This is an unofficial fork of IFEval (see paper), designed to make running instruction following eval easier. The goals of the fork are as follows:
- Make the codebase
pip
installable & fix the dependencies - Provide runtime bindings that can be called from your own codebase. If you are interested in a CLI based interface see the original project.

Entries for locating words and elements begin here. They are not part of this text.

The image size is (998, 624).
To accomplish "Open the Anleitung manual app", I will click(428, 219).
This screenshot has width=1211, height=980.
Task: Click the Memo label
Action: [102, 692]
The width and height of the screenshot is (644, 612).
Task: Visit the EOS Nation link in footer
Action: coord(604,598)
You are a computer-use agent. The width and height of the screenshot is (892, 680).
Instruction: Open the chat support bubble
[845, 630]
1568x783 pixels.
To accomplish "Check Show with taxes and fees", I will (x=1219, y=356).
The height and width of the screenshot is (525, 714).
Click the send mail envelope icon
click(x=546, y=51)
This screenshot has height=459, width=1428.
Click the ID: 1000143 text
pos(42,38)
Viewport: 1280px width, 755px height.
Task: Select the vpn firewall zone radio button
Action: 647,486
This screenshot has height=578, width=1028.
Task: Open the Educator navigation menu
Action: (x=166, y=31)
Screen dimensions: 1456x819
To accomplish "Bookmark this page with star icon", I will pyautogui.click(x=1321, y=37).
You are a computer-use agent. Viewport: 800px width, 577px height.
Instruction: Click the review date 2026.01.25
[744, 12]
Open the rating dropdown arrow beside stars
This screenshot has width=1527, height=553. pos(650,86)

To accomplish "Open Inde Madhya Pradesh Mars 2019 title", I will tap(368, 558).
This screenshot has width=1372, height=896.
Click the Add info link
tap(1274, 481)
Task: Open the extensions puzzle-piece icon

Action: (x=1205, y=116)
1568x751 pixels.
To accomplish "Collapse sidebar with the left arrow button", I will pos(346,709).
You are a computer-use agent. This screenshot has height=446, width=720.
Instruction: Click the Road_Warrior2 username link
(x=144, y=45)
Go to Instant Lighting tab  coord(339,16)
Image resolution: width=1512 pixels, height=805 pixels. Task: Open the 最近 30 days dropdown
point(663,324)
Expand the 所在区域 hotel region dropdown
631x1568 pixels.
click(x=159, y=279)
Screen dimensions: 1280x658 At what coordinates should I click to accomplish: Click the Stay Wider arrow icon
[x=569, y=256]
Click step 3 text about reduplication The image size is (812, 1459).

You can install instruction_following_eval with pip
directly
pip install git+https://github.com/josejg/instruction_following_eval.git
or manually cloning it:
git clone https://github.com/josejg/instruction_following_eval.git
cd instruction_following_eval
pip install .
To run instruction following eval in your codebase you just need to import instruction_following_eval
and provide a list of examples encoded as dictionaries with the following structure:
# Example test
{
'key': 1001,
'instruction_id_list': ['punctuation:no_comma'],
'prompt': 'I am planning a trip to Japan, and I would like thee to write an '
'itinerary for my journey in a Shakespearean style. You are not '
'allowed to use any commas in your response.',
'kwargs': [{}],
'response': '<MODEL RESPONSE>'
}
However, you can retrieve the list from examples of the original paper by calling default_examples
.
from instruction_following_eval import get_examples, evaluate_instruction_following
examples = get_examples()
for example in examples:
example['response'] = model.generate(example['prompt'])
metrics = evaluate_instruction_following(examples)
print(metrics)
$ python test/instructions_test.py
$ python test/instructions_util_test.py